This post was originally published on the CloudSource blog in January 2012
As stated, Raf Los and I teamed up for this blog post. When we spotted an article titled 10 ways to sell your CEO on Cloud Computing, we could not believe what was being said in the slideshow. If your CEO is a little smart, and he/she is or they would not be in that position, they will blow holes through your arguments quickly. We both want to help you avoid the career-limiting embarrassment, so here are our suggestions:
Explain how it works
That is definitely a must. But before you dive in to explain the cloud to your CEO make sure you understand it yourself. Start by making sure you are extremely clear on what type of cloud you are talking about. Are you talking about a private cloud, public cloud or virtual private cloud?
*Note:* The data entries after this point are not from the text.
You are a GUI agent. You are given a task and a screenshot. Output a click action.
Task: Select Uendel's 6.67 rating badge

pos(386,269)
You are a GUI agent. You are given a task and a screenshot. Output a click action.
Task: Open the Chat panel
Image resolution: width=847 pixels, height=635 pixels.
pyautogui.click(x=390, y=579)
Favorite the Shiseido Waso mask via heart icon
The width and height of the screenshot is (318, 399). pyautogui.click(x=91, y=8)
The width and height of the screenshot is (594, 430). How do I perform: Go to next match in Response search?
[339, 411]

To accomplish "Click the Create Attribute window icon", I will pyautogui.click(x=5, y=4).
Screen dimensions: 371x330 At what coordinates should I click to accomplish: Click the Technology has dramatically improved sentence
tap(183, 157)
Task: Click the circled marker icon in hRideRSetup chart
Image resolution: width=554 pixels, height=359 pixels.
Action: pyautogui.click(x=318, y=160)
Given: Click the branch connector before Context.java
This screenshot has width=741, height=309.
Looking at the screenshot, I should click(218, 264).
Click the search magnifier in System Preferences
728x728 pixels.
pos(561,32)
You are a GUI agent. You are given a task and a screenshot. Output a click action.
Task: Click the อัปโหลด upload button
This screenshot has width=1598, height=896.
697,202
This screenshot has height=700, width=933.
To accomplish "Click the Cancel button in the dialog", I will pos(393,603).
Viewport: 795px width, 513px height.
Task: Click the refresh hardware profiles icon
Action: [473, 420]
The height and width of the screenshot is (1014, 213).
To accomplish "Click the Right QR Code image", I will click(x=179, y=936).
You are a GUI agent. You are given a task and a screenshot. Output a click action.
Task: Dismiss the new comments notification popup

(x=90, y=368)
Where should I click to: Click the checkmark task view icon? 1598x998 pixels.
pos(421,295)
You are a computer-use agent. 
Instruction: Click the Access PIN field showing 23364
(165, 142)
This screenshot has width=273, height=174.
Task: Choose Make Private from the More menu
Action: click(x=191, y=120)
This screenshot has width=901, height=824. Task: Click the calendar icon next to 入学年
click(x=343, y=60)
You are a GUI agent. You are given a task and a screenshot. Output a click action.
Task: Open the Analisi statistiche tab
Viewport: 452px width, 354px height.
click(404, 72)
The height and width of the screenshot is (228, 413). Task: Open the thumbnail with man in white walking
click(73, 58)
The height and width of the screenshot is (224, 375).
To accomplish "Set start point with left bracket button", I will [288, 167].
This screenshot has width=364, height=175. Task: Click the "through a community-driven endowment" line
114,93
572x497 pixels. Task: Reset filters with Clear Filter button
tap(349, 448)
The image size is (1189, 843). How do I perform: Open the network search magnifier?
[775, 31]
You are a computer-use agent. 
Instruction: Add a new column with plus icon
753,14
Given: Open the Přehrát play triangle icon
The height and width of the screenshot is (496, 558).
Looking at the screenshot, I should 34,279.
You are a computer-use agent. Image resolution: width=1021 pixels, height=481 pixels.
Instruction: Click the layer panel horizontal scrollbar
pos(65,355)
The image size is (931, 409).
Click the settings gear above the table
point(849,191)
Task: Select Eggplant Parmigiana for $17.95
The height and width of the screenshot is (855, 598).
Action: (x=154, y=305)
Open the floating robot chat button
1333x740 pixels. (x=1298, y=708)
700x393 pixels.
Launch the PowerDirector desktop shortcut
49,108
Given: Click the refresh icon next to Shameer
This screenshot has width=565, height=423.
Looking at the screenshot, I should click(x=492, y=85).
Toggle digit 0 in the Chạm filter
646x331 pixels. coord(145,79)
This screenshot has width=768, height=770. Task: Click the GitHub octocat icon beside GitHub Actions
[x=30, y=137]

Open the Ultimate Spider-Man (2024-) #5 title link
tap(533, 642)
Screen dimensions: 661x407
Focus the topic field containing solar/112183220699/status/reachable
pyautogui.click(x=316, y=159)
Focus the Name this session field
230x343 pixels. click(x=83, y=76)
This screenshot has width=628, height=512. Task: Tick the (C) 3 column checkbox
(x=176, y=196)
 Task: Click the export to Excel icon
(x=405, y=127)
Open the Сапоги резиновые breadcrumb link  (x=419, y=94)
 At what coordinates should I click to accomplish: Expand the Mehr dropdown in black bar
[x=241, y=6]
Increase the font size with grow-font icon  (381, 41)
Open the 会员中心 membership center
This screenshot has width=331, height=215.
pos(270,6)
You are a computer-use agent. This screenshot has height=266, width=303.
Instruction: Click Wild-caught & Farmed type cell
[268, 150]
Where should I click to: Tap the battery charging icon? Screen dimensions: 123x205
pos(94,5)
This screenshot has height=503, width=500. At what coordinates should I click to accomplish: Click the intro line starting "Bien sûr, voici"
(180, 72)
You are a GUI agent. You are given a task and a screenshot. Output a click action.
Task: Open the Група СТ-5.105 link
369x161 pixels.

Do you understand that cloud computing is about utility, elasticity and service-based use? We would advise to be simple and straightforward in the words you use. Don’t be afraid to make analogies, but understand the dangers of over-simplification and promising more than the cloud can deliver. But above all explain the true benefits of cloud, from responsiveness/agility, to innovation, to the financial benefits perspective. Let’s not forget the implications for security here! Security in the cloud is a scary business if you’re not prepared so make sure you understand exactly what context you’re speaking about.
Explain the savings
Well, now it is getting dodgy when we talk about savings. First, depending on which cloud you choose, you get a very different financial picture. If you take a private cloud, savings can be found in virtualization, automation, standardization and self-provisioning. Take a look at the 5 areas of return and calculate how that would benefit your enterprise. Public cloud services tend to be less expensive for low utilization according to Xuropa, but David Floyer points out the private cloud is less expensive for large enterprises (above 1B$), so do your homework as it is not that simple. As a rule, you may assume the analysis of cost comparison of private cloud and public cloud suggest that private cloud is 40% less expensive than public cloud for enterprises with significant IT resources already in place. But I would add the exception is for short term needs (and my rule of thumb is less than 2 months/year). Security doesn’t necessarily make cloud an automatic cost-savings …although it could! Getting good security is never cheap, and migrating to an elastic environment can exacerbate those security costs – but the bottom line is to say that migrating to the use of cloud computing is somehow magically and automatically going to save you money – that’s silly.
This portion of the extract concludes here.